Denis Kleyko, PhD, Örebro University, Sweden

Denis Kleyko is an Associate Professor in the Department of Computer Science at the Örebro University. He received his PhD in dependable communication and computation systems from the Luleå University of Technology in 2018. Following his doctoral studies, he was awarded the Marie Skłodowska-Curie Global Fellowship. As part of the fellowship, he was a postdoctoral researcher in the Redwood Center for Theoretical Neuroscience at the University of California at Berkeley (2020-2022) and subsequently joined the Intelligent Systems Laboratory at the RISE Research Institutes of Sweden (2022-2023). His primary research focuses on hyperdimensional computing, also known as vector symbolic architectures, a computational framework that exploits randomness for knowledge representation, learning, reasoning, and computation. He seeks to understand how this framework could be connected to emerging computing hardware and how could it enable the design of novel methods for neural computation. Broadly, his research interests also include numerous information processing methods both neuro- and physics-inspired such as reservoir computing, associative memories, prototype-based learning, cellular automata, sparse coding, kernel-based methods, Ising machines, sketching algorithms, and similarity-preserving embeddings.
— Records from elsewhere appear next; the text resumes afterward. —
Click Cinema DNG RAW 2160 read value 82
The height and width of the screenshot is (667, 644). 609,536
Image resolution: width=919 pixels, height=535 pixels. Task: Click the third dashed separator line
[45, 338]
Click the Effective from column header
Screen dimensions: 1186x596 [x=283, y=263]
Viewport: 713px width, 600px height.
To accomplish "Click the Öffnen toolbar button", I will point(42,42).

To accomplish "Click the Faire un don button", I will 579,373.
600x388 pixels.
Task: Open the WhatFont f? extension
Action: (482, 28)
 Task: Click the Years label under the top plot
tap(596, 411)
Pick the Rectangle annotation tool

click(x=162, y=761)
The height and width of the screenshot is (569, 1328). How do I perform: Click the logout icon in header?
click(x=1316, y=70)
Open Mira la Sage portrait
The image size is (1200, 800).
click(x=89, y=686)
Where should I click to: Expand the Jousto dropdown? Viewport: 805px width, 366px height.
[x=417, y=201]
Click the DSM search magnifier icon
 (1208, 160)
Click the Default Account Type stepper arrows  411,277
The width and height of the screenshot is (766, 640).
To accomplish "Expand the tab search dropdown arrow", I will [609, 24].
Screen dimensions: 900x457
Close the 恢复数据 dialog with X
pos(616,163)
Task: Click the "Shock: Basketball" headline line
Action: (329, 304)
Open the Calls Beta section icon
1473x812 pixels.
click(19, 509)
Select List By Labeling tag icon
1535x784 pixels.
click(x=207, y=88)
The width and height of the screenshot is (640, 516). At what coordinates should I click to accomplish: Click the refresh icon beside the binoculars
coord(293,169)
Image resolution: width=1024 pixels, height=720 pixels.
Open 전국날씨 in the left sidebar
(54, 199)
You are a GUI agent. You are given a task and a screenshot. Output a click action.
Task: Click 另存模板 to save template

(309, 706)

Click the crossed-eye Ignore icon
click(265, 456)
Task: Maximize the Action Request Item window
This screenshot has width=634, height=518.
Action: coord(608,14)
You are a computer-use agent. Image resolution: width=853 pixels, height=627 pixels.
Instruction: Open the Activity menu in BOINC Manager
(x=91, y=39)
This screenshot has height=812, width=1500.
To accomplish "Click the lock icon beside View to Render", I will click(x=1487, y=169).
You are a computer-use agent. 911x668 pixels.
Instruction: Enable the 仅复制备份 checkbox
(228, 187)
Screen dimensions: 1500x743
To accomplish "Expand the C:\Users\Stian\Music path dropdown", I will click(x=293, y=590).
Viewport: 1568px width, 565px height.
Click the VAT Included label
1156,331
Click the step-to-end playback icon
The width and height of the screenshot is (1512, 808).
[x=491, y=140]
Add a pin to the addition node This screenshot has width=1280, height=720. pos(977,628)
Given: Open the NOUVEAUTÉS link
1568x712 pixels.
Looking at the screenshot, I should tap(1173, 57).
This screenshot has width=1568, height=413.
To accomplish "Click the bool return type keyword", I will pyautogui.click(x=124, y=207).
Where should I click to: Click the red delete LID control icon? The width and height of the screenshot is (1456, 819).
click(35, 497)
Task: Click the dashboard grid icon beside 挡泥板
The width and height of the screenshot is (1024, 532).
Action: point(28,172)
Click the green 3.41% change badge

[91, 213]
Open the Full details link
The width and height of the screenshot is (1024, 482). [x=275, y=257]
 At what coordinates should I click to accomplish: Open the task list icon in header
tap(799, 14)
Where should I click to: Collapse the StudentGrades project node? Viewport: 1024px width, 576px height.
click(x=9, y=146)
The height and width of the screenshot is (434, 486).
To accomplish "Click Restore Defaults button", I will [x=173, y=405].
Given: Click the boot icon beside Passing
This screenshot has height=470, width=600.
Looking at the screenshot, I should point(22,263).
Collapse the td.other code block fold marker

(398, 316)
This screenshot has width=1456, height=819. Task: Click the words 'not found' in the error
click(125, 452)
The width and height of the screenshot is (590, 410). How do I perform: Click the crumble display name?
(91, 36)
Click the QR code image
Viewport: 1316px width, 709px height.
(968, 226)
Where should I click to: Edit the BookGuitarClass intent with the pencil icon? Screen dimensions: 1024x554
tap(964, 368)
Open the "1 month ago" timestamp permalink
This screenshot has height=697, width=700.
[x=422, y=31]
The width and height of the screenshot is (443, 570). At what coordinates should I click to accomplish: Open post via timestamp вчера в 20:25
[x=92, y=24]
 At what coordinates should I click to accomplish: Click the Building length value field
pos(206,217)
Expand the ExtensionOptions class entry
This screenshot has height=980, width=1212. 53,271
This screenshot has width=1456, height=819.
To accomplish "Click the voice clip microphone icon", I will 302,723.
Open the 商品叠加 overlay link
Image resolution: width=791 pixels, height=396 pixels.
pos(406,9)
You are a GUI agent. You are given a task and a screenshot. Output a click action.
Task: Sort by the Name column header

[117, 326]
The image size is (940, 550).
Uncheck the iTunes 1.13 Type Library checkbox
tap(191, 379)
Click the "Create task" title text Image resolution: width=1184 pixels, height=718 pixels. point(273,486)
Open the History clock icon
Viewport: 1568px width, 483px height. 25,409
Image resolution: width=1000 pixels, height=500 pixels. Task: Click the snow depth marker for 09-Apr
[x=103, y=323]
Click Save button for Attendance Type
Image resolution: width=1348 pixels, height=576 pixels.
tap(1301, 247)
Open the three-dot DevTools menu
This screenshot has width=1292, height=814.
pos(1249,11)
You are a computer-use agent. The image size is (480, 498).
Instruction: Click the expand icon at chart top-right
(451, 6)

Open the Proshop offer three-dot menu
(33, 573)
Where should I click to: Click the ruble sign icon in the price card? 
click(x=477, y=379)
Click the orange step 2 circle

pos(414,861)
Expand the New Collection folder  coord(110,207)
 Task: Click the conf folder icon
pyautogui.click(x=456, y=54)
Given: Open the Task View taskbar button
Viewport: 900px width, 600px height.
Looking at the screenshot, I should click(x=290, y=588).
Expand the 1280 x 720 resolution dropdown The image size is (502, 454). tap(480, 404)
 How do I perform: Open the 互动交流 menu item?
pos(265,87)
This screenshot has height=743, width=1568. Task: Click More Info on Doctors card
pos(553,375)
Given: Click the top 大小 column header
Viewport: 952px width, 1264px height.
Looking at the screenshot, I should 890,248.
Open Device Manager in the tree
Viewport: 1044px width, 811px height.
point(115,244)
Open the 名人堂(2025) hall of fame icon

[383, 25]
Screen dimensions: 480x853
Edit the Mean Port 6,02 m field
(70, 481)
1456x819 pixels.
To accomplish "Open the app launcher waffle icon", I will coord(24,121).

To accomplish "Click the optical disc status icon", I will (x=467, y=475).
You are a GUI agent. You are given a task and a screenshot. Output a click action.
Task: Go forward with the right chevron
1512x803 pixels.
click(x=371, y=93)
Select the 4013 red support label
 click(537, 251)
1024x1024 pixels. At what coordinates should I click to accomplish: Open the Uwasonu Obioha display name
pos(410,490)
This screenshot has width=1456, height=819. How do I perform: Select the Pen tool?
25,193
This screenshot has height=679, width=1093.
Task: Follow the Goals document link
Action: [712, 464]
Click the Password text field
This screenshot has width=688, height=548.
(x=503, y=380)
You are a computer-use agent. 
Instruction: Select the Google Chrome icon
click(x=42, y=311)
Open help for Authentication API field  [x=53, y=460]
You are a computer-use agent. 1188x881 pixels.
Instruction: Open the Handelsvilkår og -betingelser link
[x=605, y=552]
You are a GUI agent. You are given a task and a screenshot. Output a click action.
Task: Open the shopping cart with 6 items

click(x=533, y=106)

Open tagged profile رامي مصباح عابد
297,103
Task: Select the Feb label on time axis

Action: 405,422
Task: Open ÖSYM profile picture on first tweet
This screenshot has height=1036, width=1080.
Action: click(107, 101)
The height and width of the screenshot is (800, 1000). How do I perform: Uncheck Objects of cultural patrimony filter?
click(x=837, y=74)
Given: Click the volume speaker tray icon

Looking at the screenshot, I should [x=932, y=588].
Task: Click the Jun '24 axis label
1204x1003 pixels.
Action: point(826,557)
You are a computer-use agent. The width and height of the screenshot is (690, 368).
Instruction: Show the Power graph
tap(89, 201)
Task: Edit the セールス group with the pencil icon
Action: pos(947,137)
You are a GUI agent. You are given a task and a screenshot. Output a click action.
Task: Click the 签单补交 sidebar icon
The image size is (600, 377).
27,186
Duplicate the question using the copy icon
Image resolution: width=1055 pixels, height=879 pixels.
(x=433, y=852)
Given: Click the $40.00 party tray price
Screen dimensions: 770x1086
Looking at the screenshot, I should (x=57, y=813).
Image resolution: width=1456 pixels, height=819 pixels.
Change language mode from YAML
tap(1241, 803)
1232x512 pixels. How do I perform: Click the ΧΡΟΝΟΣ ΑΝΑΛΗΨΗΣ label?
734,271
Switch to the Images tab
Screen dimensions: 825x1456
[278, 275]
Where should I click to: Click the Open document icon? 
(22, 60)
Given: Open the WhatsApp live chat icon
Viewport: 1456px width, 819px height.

Edward Raff, PhD, University of Maryland, USA & Booz Allen Hamilton Inc., USA  

Edward Raff is the Director of Emerging AI at Booz Allen Hamilton, where he leads the firm’s AI research team and is a Visiting Professor at the University of Maryland, Baltimore County. A Senior Member of the IEEE and ACM, Dr. Raff’s work is highly interdisciplinary, spanning multiple domains and technologies, including cybersecurity, healthcare, computer vision, natural language processing, adversarial learning, privacy, and neuro-symbolic methods. Dr. Raff’s work includes over 140 published articles, six best paper awards, and two books.